In the past, certain members of the Sisorinae were placed in their own family, Erethistidae, because they were thought to be closely related to the neotropical Aspredinidae than to the remaining sisorids due to a number of morphological characters. However, phylogenetic analyses have reaffirmed that the species classified in the Erethistidae are actually placed within the Sisorinae.

==Distribution==
Sisorids inhabit freshwater and originate from southern Asia, from Turkey and Syria to South China and Borneo, primarily in the Oriental region. Glyptosterninae is distributed from the Caucasus to China. Most glyptosternine genera are found in China, with the exception of Myersglanis. Glyptosternoid catfish species have restricted distributions, and many apparently wide-ranging species have been shown to consist of more than one species, each with restricted distributions. Sisorids are mostly small forms inhabit mountain streams.

==Fossil record and biogeography==
The oldest known sisorid fossil is B. bagarius found in Sumatra and India of the Pliocene. The origin of glyptosternoid fishes could be in the later Pliocene. Another study proposes glyptosternoids possibly originated in the Oligocene-Miocene boundary (19-24 Mya) and radiated from the Miocene to Pleistocene along with several rapid speciation events in a relatively short time. The three great uplifts of the Qinghai/Tibet Plateau destroyed the pattern of river systems in the late Pliocene to the early Pleistocene. The ancestor of Euchiloglanis originated from the allied Glyptosternon in the second uplift and Pareuchiloglanis, Pseudexostoma, Oreoglanis, Exostoma, and Glaridoglanis originated with the third uplift. The Exostoma group (Exostoma, Pseudexostoma, and Oreoglanis) originated after the outline of the Qinghai/Tibet Plateau was formed. The speciation of this group was not strong and the distribution limited.

==Description==
Most of these fish have four pairs of barbels and a large adipose fin. The maximum size is 2 metres. In all fish except those of the subfamily Sisorinae, some sort of adhesive apparatus, either in the form of a thoracic adhesive apparatus or in plaited paired fins, allow the fish to adhere to objects.

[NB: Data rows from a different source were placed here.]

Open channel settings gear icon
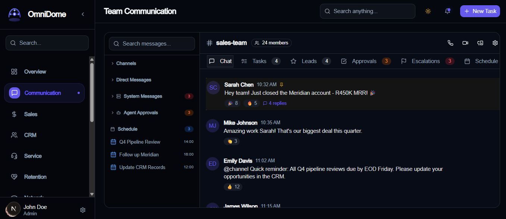The width and height of the screenshot is (506, 219). [495, 43]
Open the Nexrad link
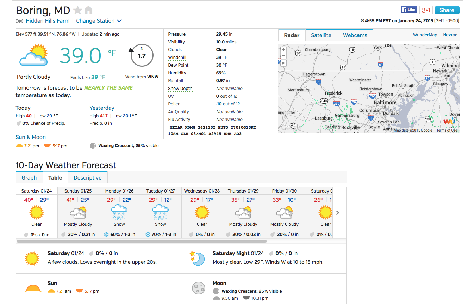Viewport: 475px width, 304px height. (450, 35)
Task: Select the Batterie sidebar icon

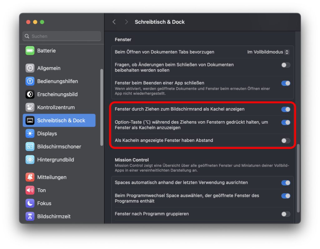Action: [30, 50]
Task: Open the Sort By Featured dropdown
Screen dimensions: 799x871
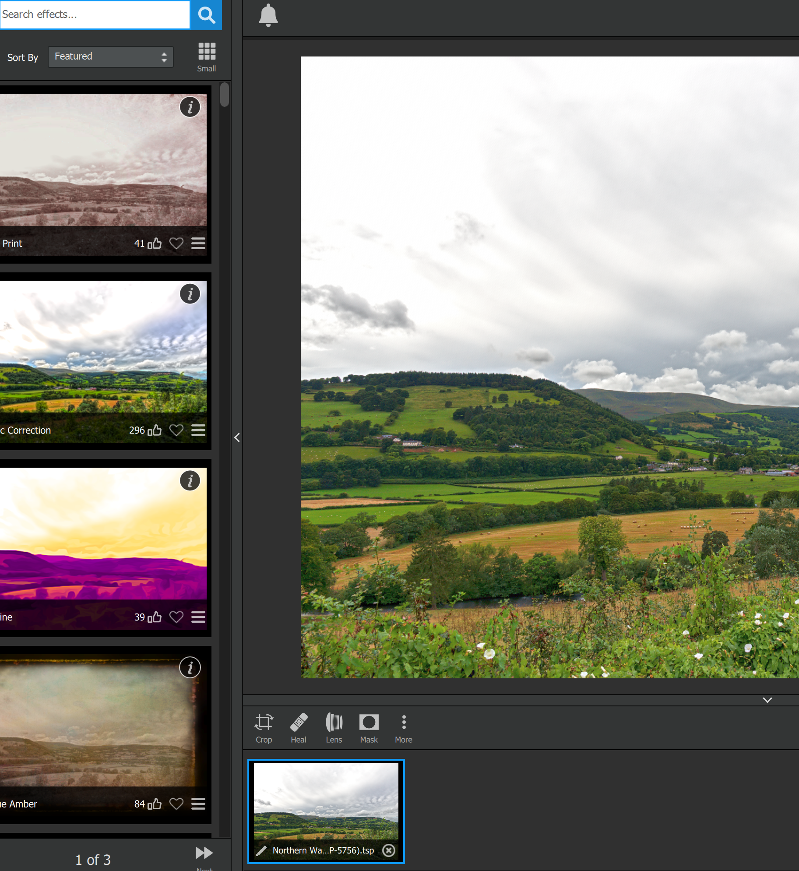Action: coord(111,57)
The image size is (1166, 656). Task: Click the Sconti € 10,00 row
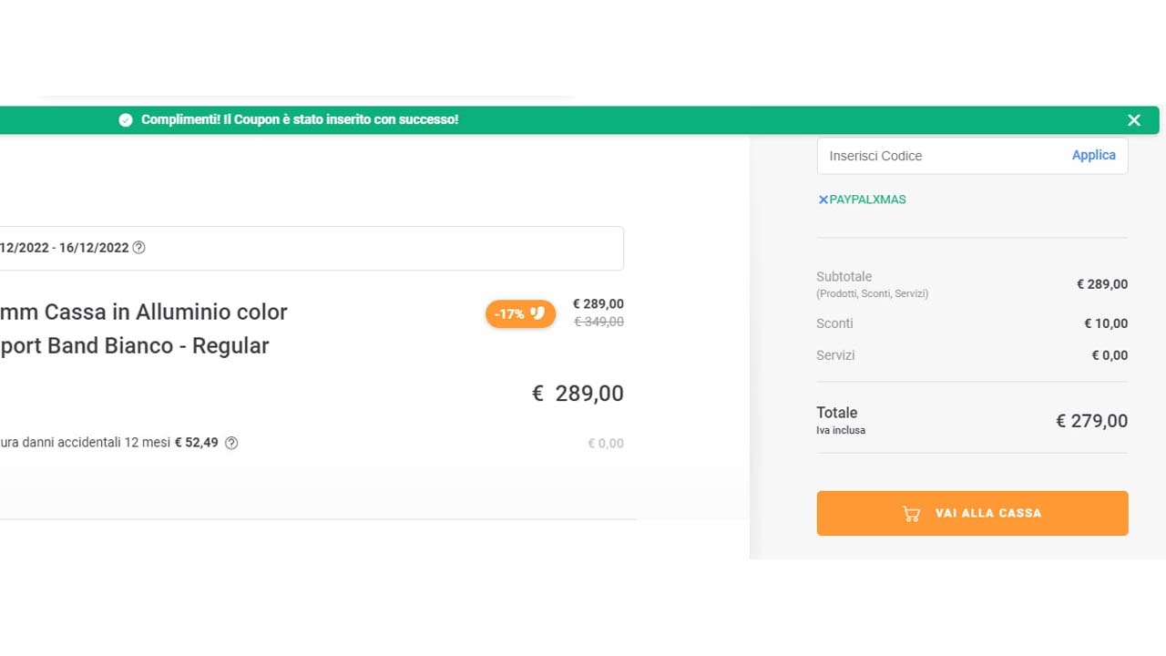[x=972, y=323]
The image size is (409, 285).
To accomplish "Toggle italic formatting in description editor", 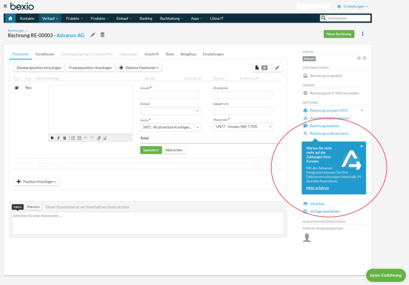I will tap(58, 138).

In the genera Glyptothorax (tribe Glyptothoracini) and Pseudecheneis (tribe Pseudecheneidina), the species have thoracic adhesive apparatuses to attach to objects in the stream bed; in Glyptothorax, grooves of this apparatus run parallel or oblique to the axis of the body, while in Pseudecheneis grooves run transverse to the axis of the body. The thoracic adhesive apparatus is not present in the other sisorid genera. The paired fins may be plaited to form an adhesive apparatus in Pseudecheneis, glyptosternoids, and variably in Glyptothorax. Thus, glyptosternoids lack a thoracic adhesive apparatus, but do have plaited paired fins, and members of the subfamily Sisorinae lack either a thoracic adhesive apparatus or plaited paired fins.

Many of the members of this family are small, cryptically colored fish with tuberculate skin. Some genera have a pectoral girdle with a long coracoid process that extends well beyond the base of the pectoral fin; this structure can be felt through the skin in all genera and is visible externally in all genera except Pseudolaguvia. This was previously used to differentiate sisorids from erethistids when they were considered distinct families. They differ from amblycipitids in that they lack a cuplike fold of skin in front of the pectoral fin (vs. possessing the cuplike fold) and have a dorsal fin with a strong spine and no thick covering of skin (vs. a weak spine with a thick covering of skin). They have nostrils close together, separated by a nasal barbel, which differs from akysids which have widely separated nostrils on each side of the head with a barbel on the posterior nostril. Some possess a thoracic adhesive apparatus formed by longitudinal skin folds densely covered with unculi that appears to be an adaptation to life in fast-flowing waters; this closely resembles a similar structure in the sisorid Glyptothorax.